Inclusivity is decidedly not out of fashion. In fact, it has been one of the biggest game changers in the beauty industry — reshaping a historically narrow standard of beauty into a more representative, accessible and culturally responsive marketplace. 

The conversation about inclusive beauty brands began as a push for broader shade ranges in makeup choices for diverse skin tones. Today, it’s a movement beyond cultural diversity to include gender, age, ability and body type.  

Here are four key reasons why inclusive beauty matters: 

  1. It’s the right thing to do. 

    First and foremost, addressing systemic inequalities in the beauty industry is an ethical responsibility. 

  1. The market demands it. 

    Savanta’s 2023 DEI report found that 31% of U.S. shoppers would “not buy from a brand that is not committed to diversity, equity and inclusion.” According to a 2023 Mintel report, 38% of Gen Z beauty consumers are interested in gender-inclusive products. 

  1. It creates a competitive advantage. 

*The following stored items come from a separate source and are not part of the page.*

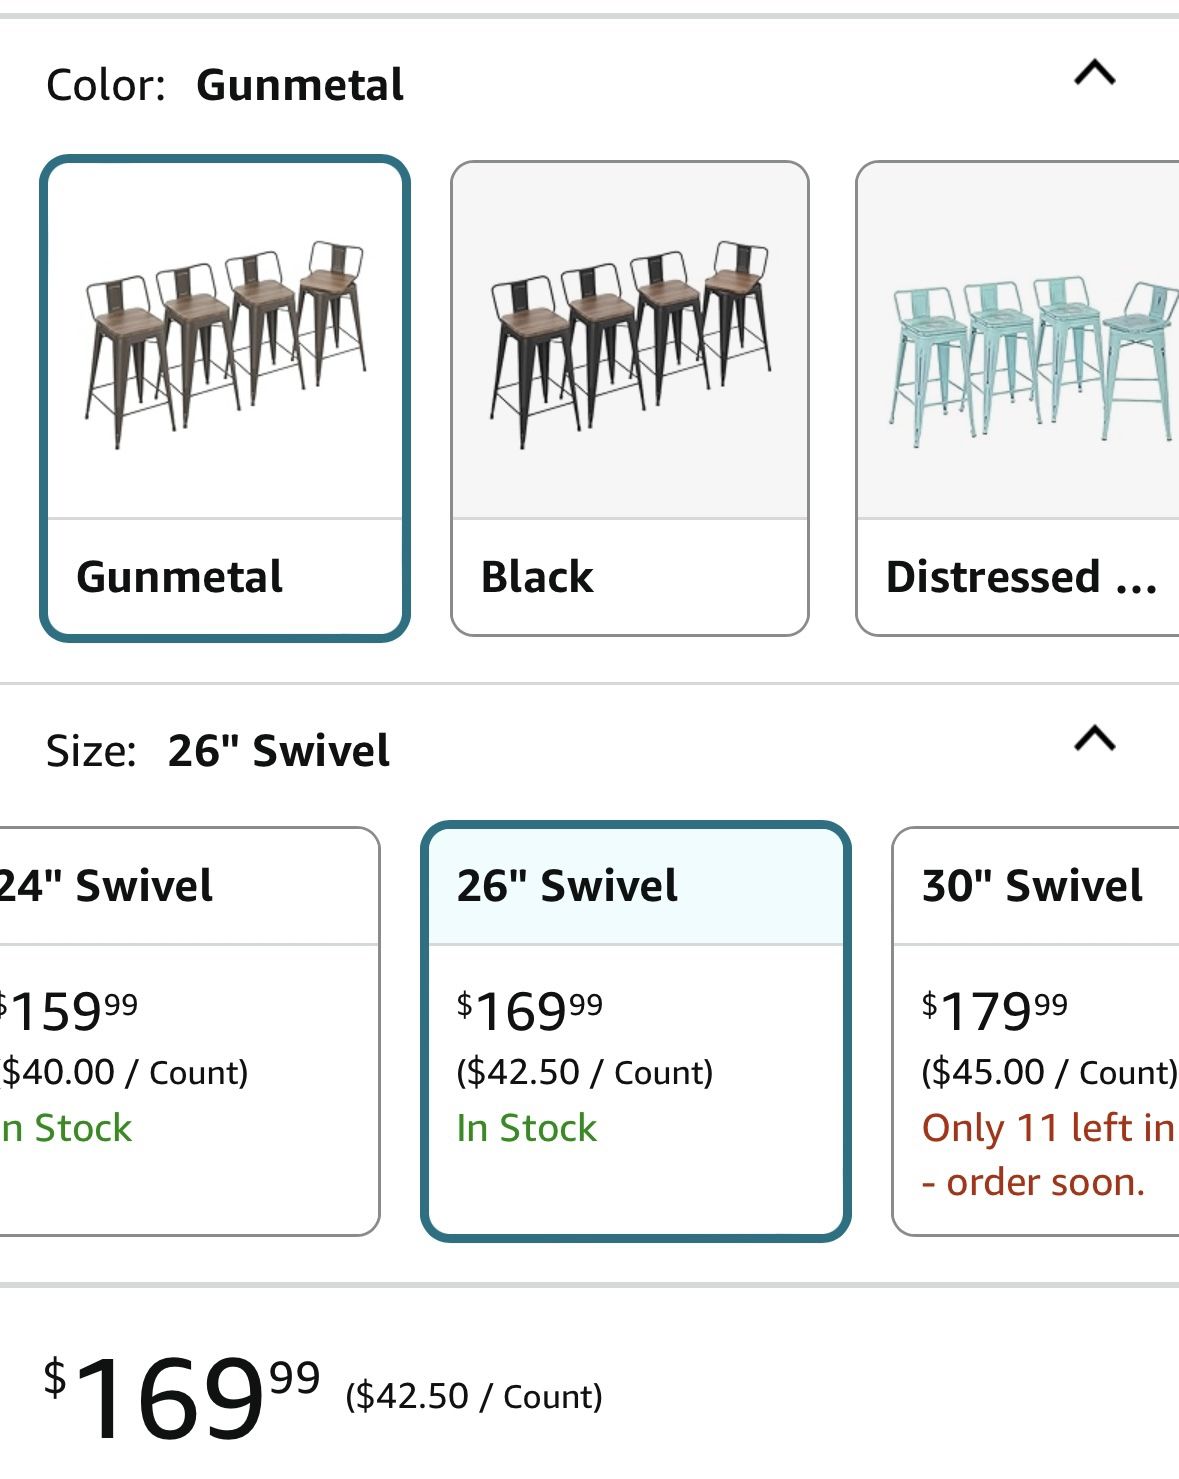Click the Gunmetal label under the image
The image size is (1179, 1479).
(x=180, y=577)
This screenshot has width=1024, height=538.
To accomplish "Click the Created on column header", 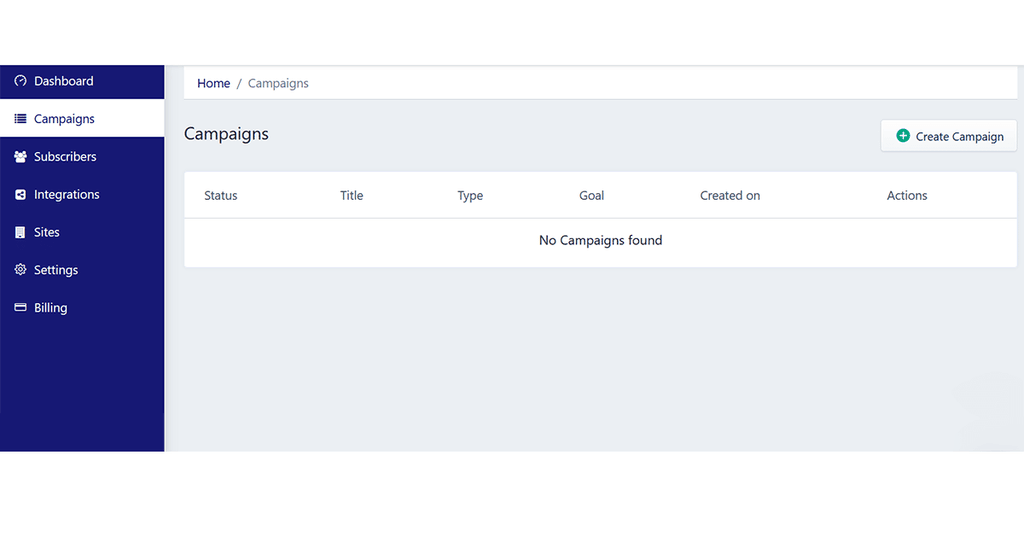I will click(730, 195).
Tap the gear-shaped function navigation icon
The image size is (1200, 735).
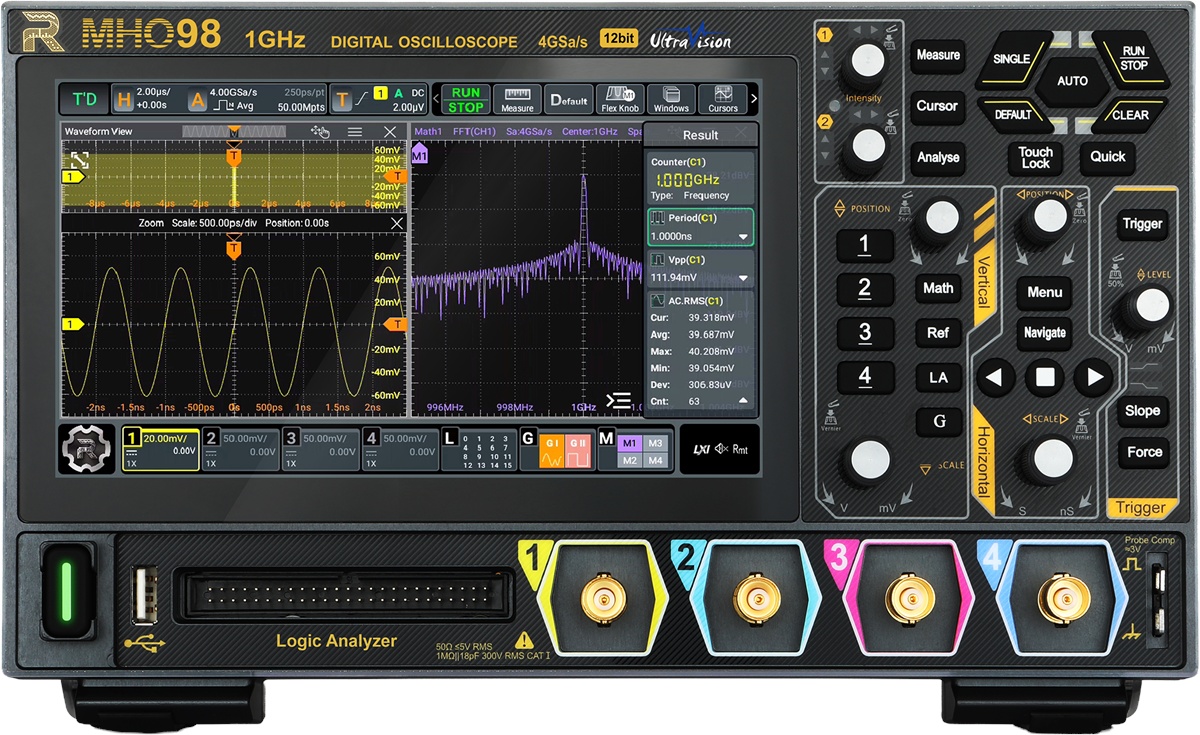tap(87, 448)
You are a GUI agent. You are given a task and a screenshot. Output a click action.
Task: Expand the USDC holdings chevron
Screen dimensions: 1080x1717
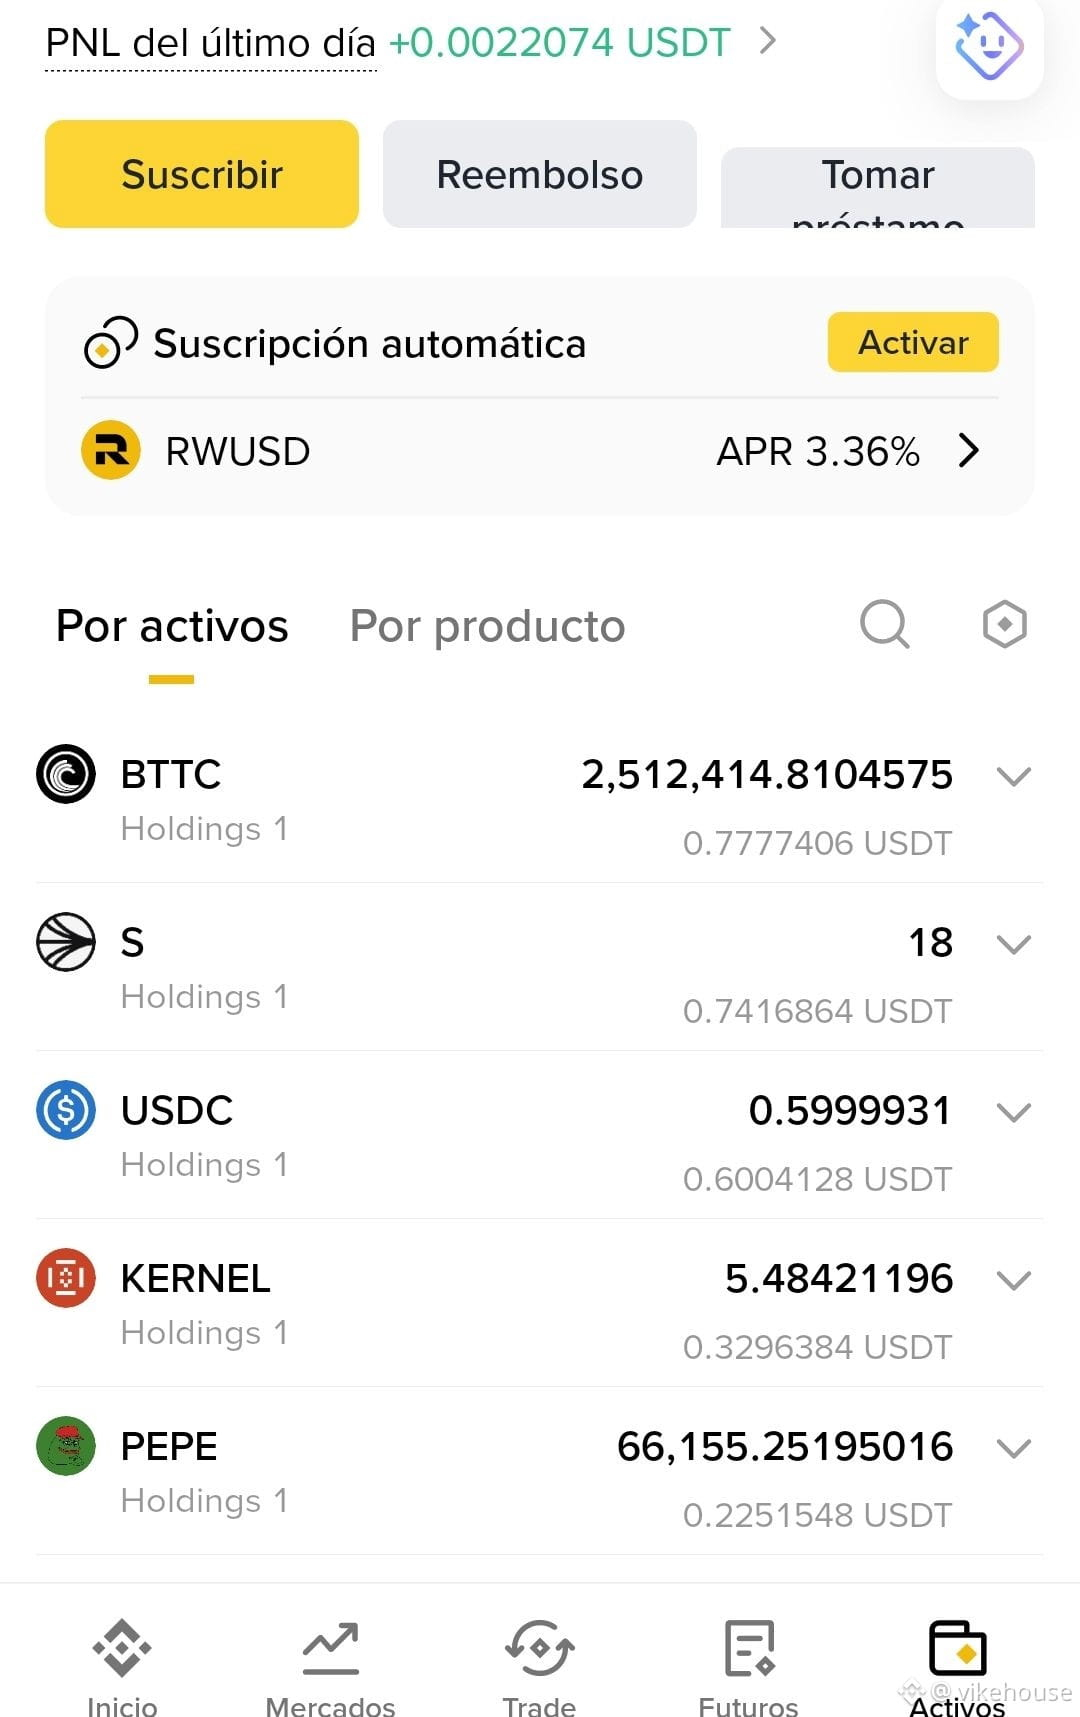click(1014, 1112)
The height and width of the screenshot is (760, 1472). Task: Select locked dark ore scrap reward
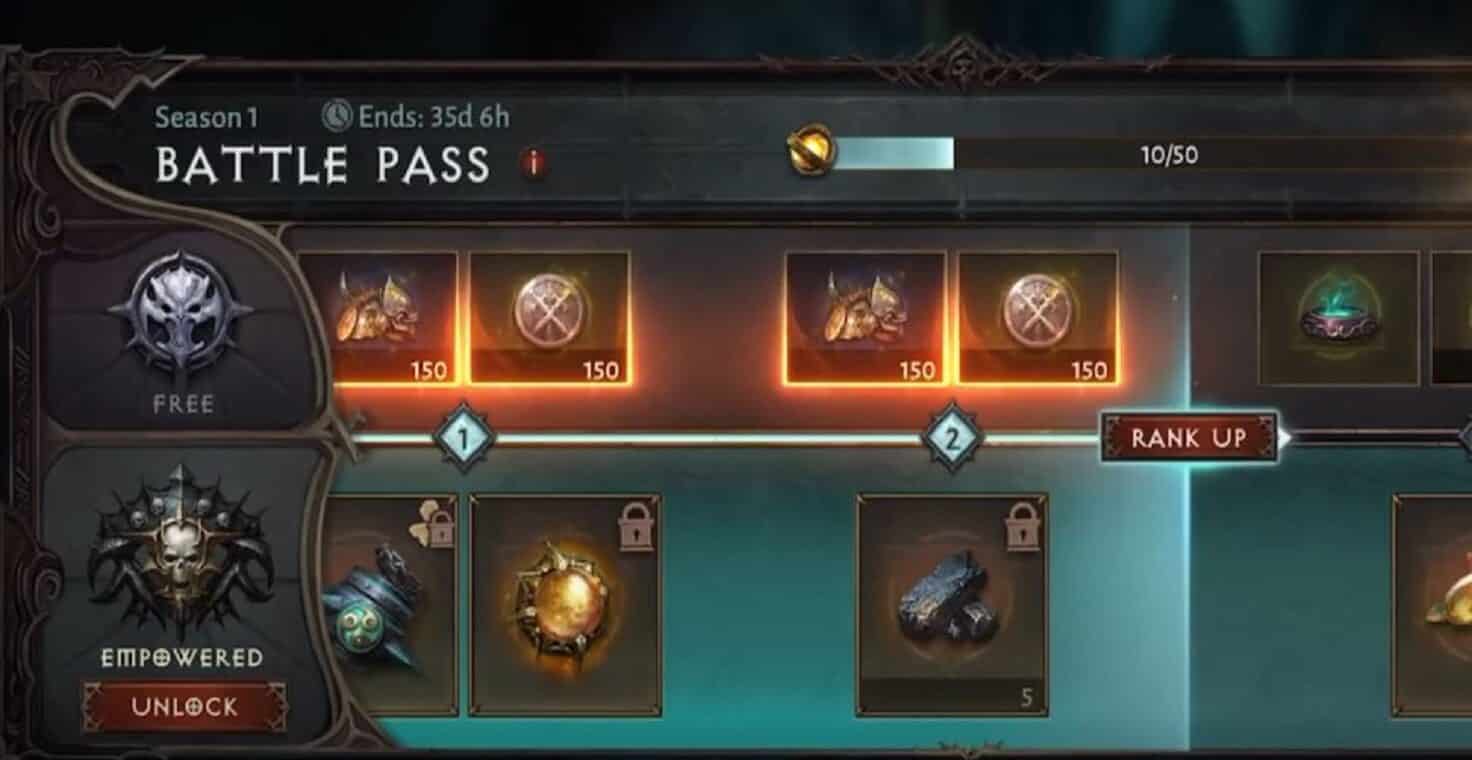(x=952, y=605)
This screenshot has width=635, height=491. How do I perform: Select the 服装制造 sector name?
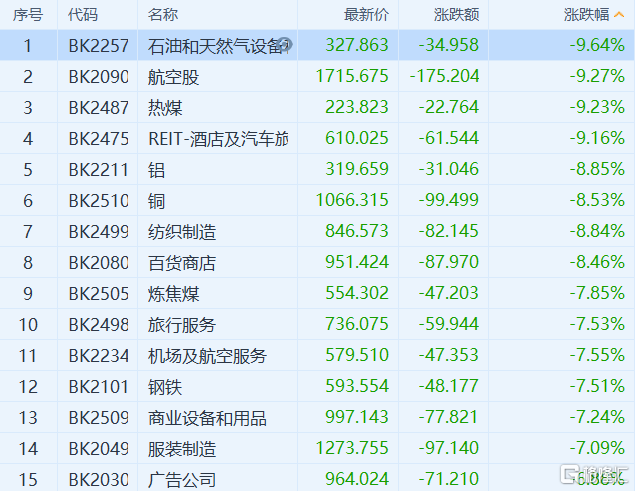pos(181,449)
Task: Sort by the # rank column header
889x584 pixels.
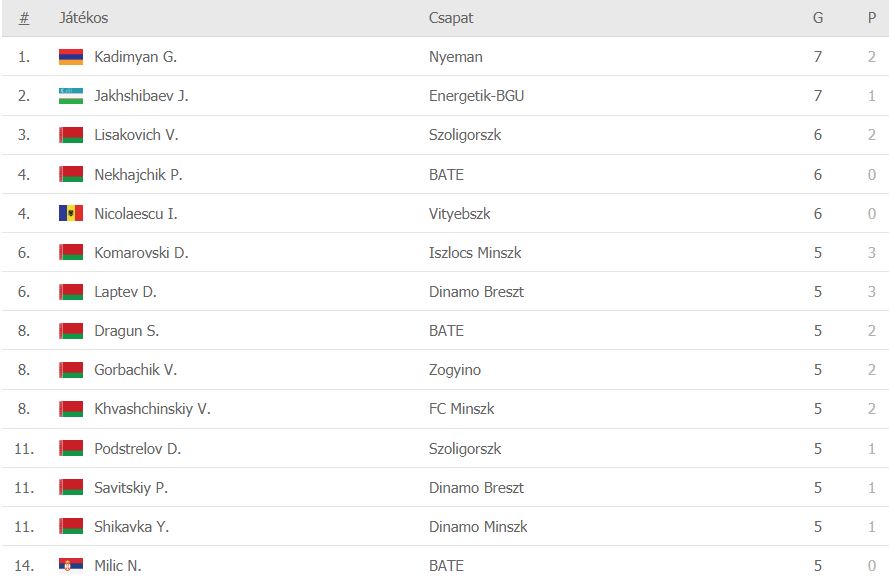Action: coord(24,18)
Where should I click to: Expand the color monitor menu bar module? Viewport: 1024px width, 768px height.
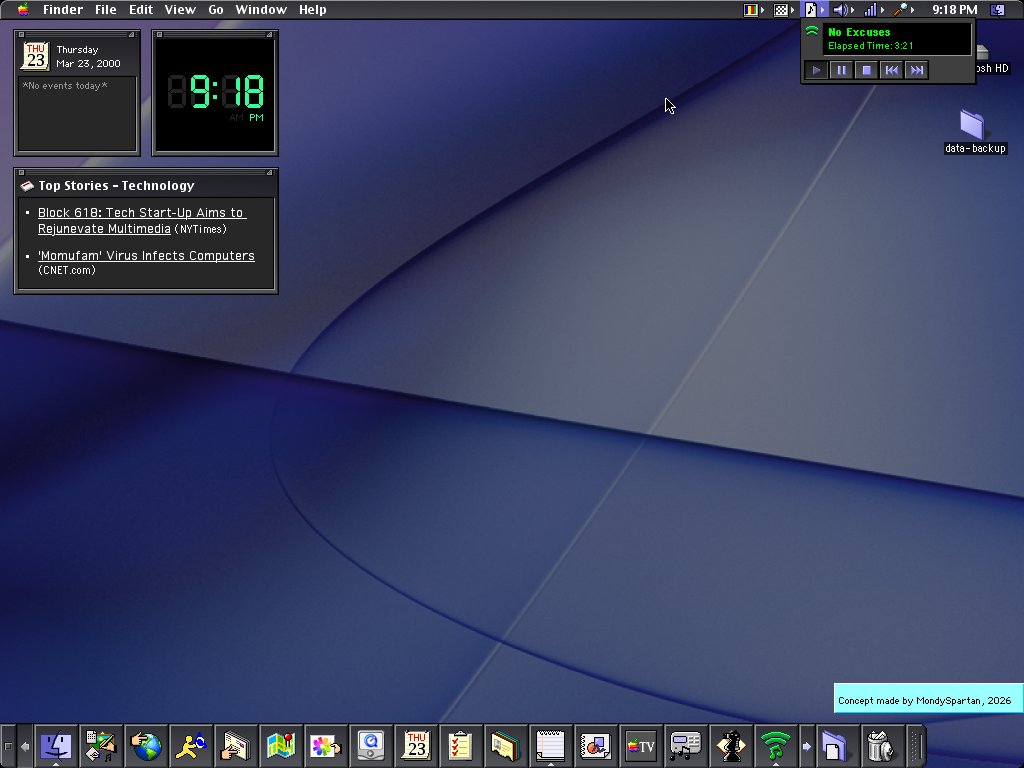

    Brands that embrace inclusivity are not only driving social impact but also seeing strong financial returns and customer loyalty. Fenty Beauty by Rihanna set the standard for inclusivity and disrupted the market with their 40-plus shade foundation range (now expanded to 50), achieving $100M in sales within 40 days of launch in 2017. It’s smart, equitable decisions like these that helped Rihanna become, at the age of 34, the youngest billionaire on the planet. 

  1. It drives innovation.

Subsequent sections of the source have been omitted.